UCL-VR / ubiq

Other
98 stars 34 forks source link

Max user capacity #9

Closed Glokta0 closed 3 years ago

Glokta0 commented 3 years ago

Hi there! After reading through (almost) the entire docs, I got to say, I really like the idea and documentation for this! It's a great project!

I'm looking for a platform dynamic enough to host a number of user and a number of interactable shared objects. Are there any known limitations or guesses how many VR-user we could hook together?

Thanks for creating and sharing this! Best, Florian

sebjf commented 3 years ago

Hi @Glokta0, thank you for your feedback! And I apologise for the very late reply (I'll need to check our notification settings)

(Despite the late reply here!) Ubiq is under active development, and taking initial steps towards scalability is our next milestone. Milestone one was getting something working in the hands of users, so there is some technical debt to be resolved, and some features to be added around this. I've put some thoughts below on how different implementation details may affect scalability:

Audio

The voice chat is P2P, so each user has one connection to every other room member.

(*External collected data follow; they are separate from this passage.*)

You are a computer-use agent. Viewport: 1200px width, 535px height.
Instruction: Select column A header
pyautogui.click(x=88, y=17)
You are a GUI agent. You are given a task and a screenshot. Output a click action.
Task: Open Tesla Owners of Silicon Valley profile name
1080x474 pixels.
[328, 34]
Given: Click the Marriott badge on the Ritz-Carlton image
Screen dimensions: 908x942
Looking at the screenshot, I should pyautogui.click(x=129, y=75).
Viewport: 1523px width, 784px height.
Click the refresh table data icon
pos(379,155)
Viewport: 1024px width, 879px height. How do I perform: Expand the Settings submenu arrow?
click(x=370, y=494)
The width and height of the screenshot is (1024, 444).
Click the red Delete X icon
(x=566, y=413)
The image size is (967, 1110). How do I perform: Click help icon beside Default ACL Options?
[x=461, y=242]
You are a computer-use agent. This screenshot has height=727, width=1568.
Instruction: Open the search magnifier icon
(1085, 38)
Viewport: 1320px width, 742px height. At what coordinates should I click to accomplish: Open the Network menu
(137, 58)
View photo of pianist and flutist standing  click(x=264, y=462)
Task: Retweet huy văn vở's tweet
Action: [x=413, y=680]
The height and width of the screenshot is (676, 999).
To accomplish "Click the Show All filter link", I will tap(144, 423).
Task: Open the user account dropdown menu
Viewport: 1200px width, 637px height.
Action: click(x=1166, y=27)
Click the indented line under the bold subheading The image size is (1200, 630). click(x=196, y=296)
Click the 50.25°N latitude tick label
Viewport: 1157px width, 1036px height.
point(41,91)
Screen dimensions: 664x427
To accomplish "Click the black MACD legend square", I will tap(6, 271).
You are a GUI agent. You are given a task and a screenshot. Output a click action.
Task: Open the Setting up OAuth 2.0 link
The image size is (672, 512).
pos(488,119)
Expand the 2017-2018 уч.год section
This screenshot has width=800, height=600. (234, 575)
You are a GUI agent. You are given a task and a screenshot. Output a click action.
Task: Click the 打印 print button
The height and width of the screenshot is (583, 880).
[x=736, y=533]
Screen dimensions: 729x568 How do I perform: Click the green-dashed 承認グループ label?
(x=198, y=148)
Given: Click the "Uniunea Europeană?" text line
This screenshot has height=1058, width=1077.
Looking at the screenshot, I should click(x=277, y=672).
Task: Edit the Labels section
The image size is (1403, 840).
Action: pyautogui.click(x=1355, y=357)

Each connection must have its own encoder and transmission resources. Additionally, clients must combine remote streams. An equivalent implementation is Mozilla Hubs, which uses the same technology (WebRtc) and supports about 15-20 concurrent users on desktops, after which the audio is the first system to give-out. I would expect Ubiq would be simliar.

Since this limit is due to PC resources there isn't much that can be done to increase the number of local voice channels (perhaps share encoded audio packets etc, but not much more). Rather, systems would need to use a different architecture for audio, such as an MCU or SFU. This isn't a purely client side fix, but is possible because the audio architecture is decoupled from regular messaging. Alternatively, clients could implement a focus/nimbus-like system so only N peers have audio connections.

Avatars

Right now, Avatars are the most expensive components in terms of bandwidth, but are still relatively cheap (50-100 KB/s/peer). I would expect the first issues would actually be to do with draw calls, as each avatar is a separate object. A medium scale system (50-100 of peers with complex scenery), would probably need some sort of avatar super-system that drew batched avatar models. How significant a draw call is is hard to say as it depends on the environment, but personally I try to keep the count in the very low hundreds on a Quest.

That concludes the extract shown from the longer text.